Saved entries
_____
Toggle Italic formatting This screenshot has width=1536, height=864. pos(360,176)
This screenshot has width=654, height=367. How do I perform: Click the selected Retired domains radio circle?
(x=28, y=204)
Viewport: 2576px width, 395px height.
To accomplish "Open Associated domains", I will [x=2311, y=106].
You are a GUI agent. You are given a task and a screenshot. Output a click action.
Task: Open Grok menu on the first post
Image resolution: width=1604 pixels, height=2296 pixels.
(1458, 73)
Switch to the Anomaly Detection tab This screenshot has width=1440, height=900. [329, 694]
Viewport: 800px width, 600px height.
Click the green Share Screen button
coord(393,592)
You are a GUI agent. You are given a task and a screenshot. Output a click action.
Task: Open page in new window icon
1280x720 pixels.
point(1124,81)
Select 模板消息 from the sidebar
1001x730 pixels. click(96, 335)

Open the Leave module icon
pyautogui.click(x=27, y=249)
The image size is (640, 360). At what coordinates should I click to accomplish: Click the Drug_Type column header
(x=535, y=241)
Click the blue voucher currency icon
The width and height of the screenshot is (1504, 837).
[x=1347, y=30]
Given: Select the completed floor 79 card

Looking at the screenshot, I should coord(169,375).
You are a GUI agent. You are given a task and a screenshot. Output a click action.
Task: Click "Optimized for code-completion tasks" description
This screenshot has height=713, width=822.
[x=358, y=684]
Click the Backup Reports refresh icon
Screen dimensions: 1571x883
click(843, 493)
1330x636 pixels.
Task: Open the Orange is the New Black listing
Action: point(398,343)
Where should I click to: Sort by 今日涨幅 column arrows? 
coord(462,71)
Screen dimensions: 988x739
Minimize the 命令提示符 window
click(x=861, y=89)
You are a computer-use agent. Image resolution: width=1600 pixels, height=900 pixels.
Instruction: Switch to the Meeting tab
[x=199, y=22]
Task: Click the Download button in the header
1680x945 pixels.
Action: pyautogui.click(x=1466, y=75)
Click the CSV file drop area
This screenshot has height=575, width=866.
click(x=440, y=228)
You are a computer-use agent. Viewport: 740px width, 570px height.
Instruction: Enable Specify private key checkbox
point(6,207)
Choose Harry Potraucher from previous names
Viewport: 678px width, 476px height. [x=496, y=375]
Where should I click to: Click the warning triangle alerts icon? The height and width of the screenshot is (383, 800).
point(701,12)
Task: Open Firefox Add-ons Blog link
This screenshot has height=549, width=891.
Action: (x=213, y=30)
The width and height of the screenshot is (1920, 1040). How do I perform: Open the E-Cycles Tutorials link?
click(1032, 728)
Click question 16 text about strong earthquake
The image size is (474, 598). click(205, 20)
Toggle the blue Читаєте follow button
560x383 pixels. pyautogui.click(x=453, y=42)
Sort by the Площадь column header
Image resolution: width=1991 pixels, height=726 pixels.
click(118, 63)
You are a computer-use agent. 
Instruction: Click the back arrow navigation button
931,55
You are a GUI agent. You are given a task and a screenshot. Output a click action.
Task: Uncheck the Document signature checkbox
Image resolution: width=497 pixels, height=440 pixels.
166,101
_____
> Work task
For this exercise, copy word for word the line that contains "Where should I click to: Click" and every line after it, ending with the last line of the entries above.

> Result for this task
Where should I click to: Click the warning triangle alerts icon? The height and width of the screenshot is (383, 800).
point(701,12)
Task: Open Firefox Add-ons Blog link
This screenshot has height=549, width=891.
Action: (x=213, y=30)
The width and height of the screenshot is (1920, 1040). How do I perform: Open the E-Cycles Tutorials link?
click(1032, 728)
Click question 16 text about strong earthquake
The image size is (474, 598). click(205, 20)
Toggle the blue Читаєте follow button
560x383 pixels. pyautogui.click(x=453, y=42)
Sort by the Площадь column header
Image resolution: width=1991 pixels, height=726 pixels.
click(118, 63)
You are a computer-use agent. 
Instruction: Click the back arrow navigation button
931,55
You are a GUI agent. You are given a task and a screenshot. Output a click action.
Task: Uncheck the Document signature checkbox
Image resolution: width=497 pixels, height=440 pixels.
166,101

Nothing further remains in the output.